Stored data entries
----------------

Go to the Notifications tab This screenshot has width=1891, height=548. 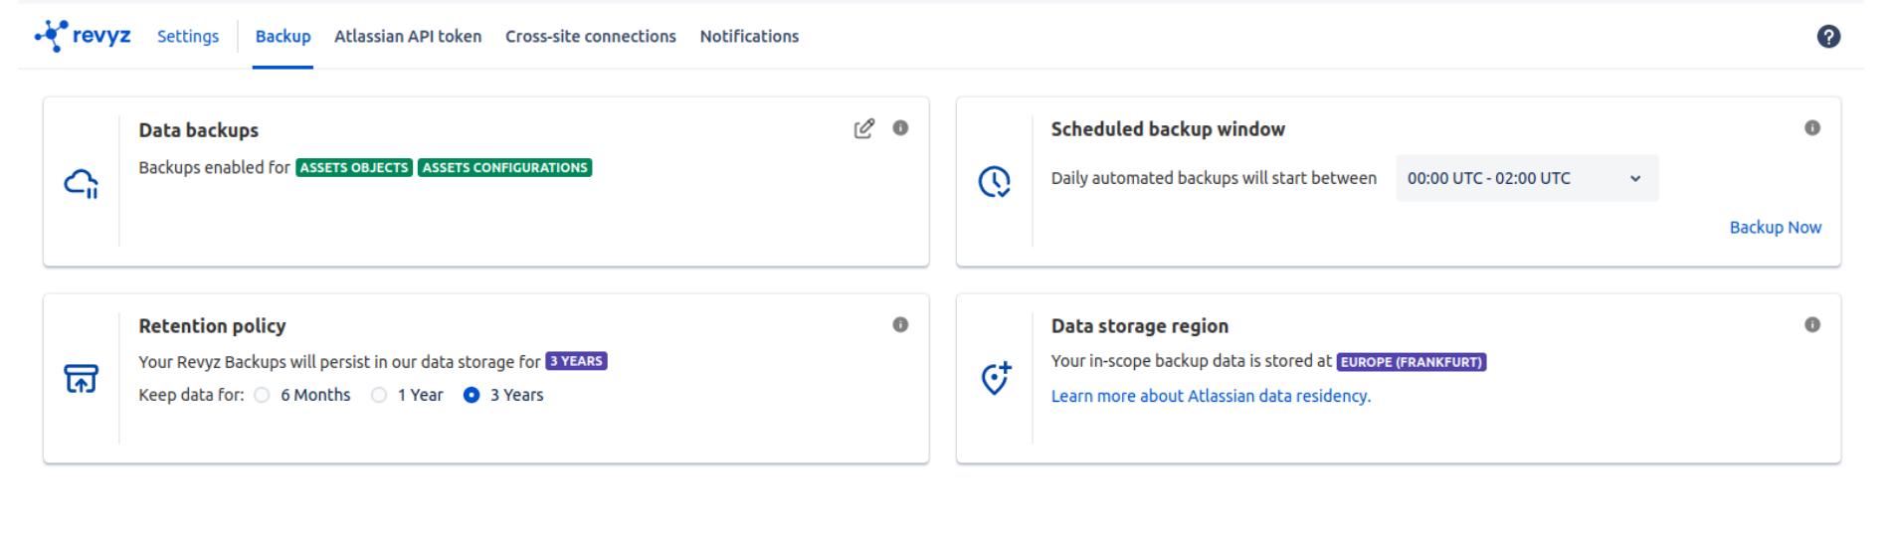(749, 37)
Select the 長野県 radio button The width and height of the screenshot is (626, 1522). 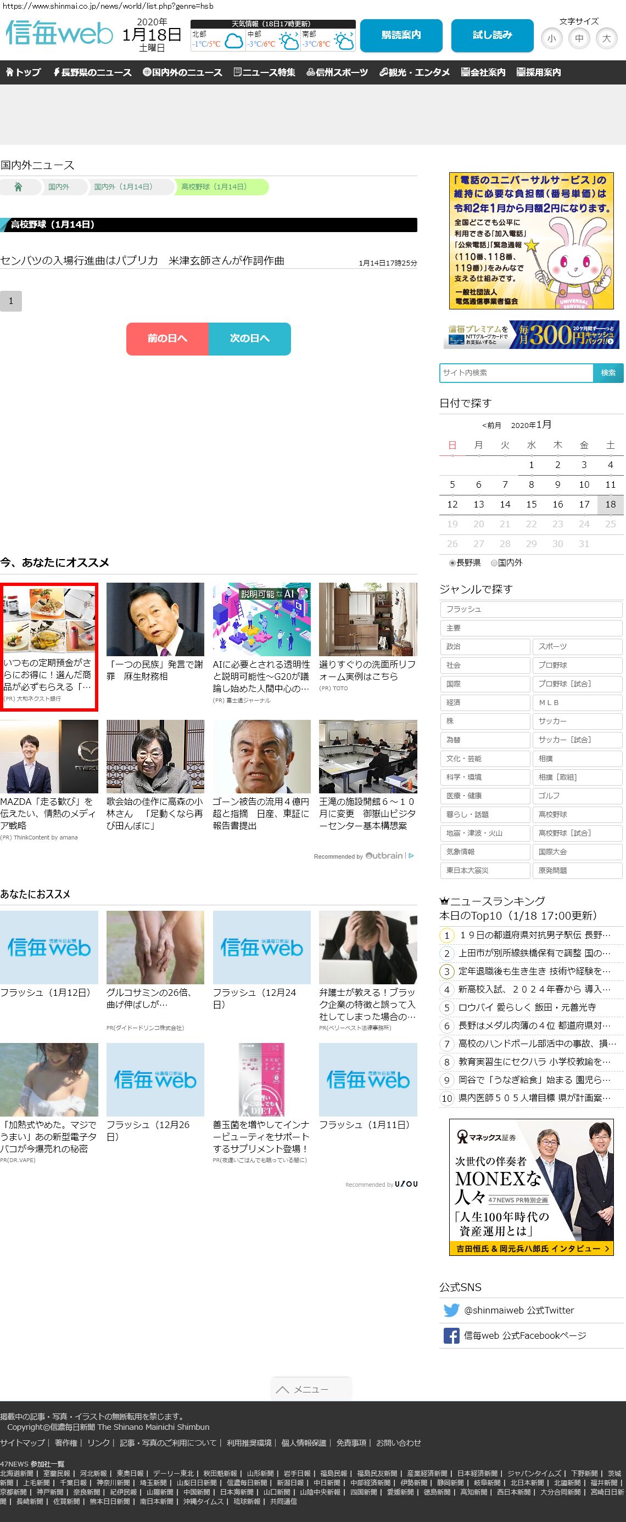tap(453, 563)
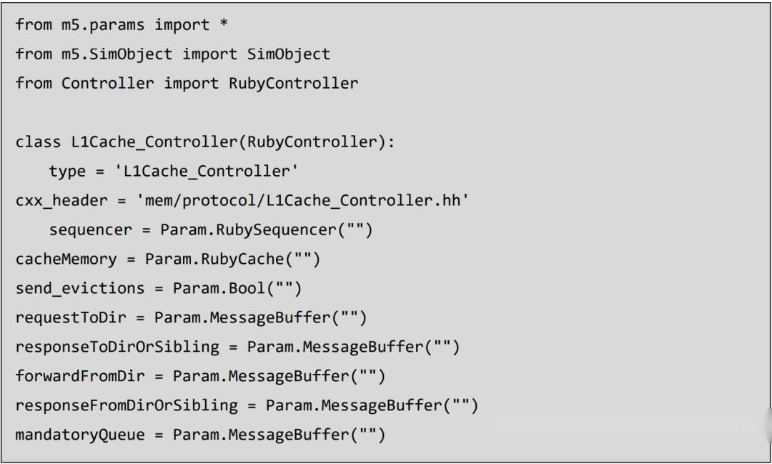Click 'L1Cache_Controller' in the class definition
Screen dimensions: 772x464
pos(154,142)
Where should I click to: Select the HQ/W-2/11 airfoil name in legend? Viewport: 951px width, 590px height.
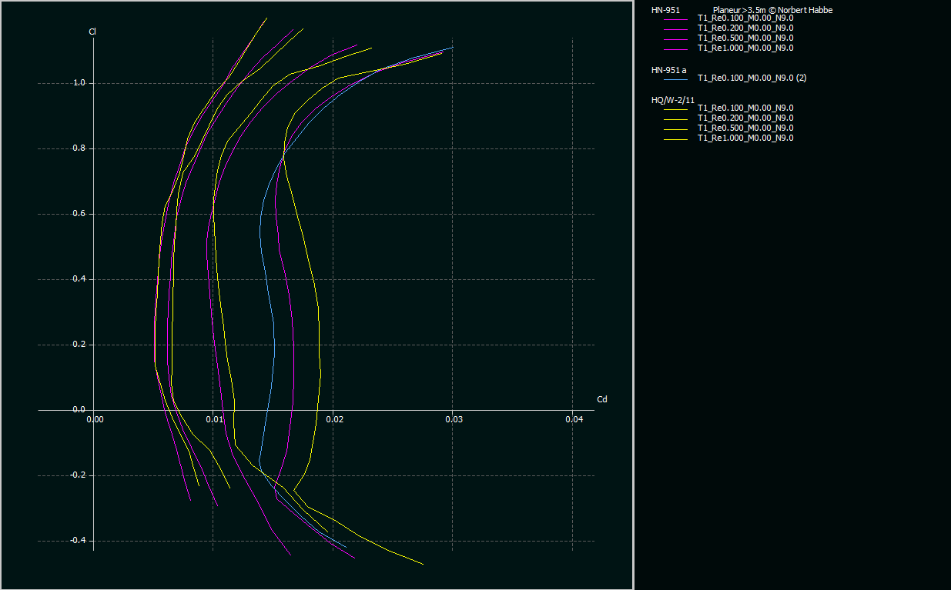coord(673,100)
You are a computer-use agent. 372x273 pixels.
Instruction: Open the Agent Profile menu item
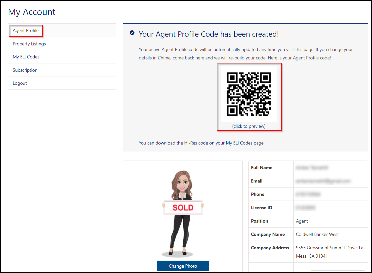point(26,30)
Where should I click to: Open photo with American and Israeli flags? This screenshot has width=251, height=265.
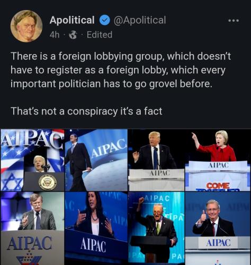(x=32, y=160)
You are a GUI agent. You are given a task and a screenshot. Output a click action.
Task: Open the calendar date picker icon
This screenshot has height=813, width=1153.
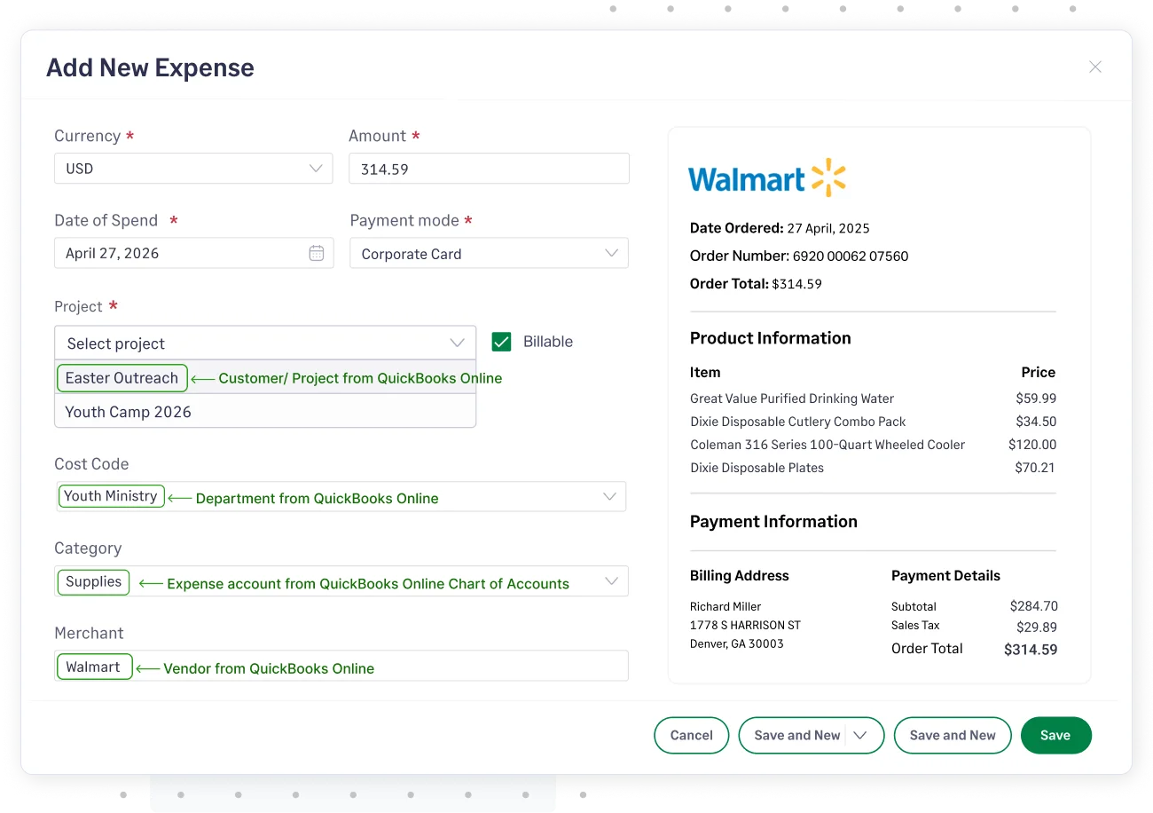click(317, 253)
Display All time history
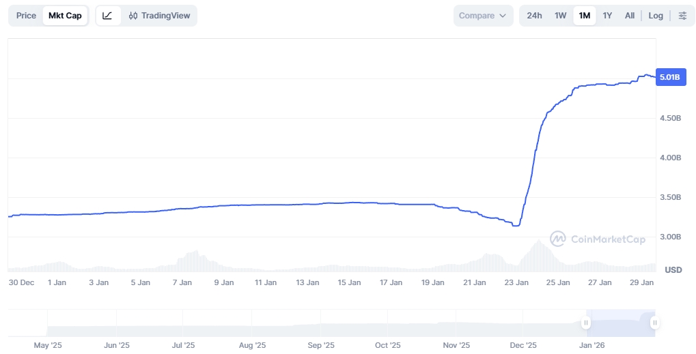The width and height of the screenshot is (696, 354). point(629,16)
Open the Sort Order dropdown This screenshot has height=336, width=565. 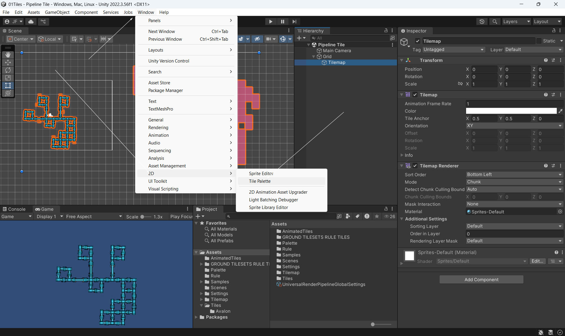[x=514, y=174]
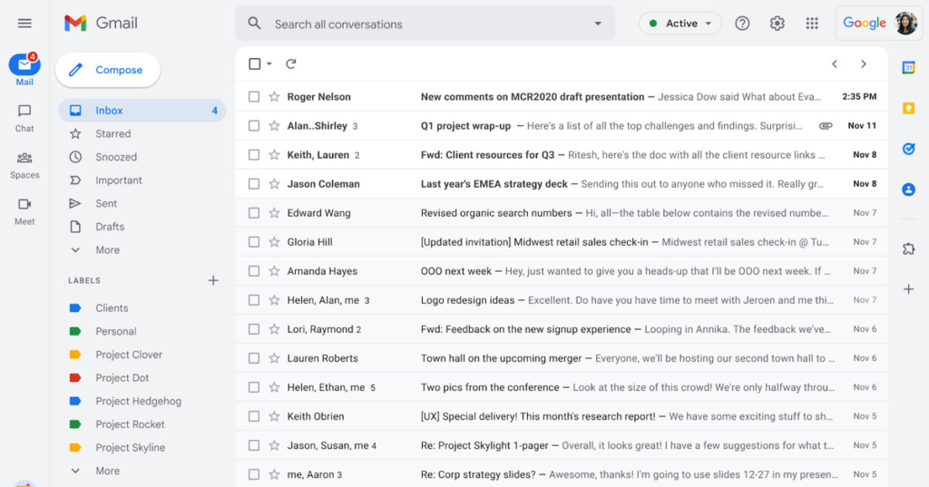
Task: Expand the search options arrow
Action: click(597, 24)
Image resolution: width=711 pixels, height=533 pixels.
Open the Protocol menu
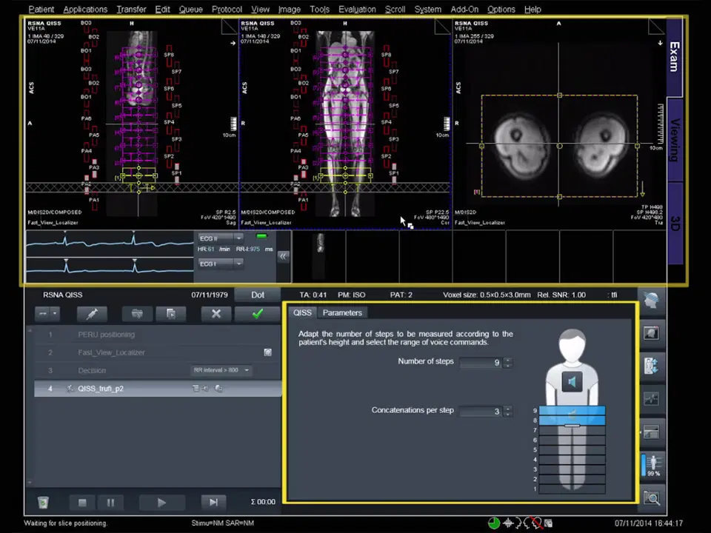[227, 9]
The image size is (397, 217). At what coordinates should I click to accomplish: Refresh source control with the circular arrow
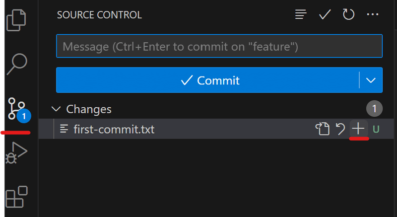(x=349, y=14)
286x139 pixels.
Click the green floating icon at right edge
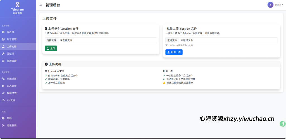point(282,124)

----------------

(PROBLEM): Gather each line in the entries above where the string "pixels" is found.

(WORKED SOLUTION):
You are a computer-use agent. 372x273 pixels.
Image resolution: width=711 pixels, height=533 pixels.
286x139 pixels.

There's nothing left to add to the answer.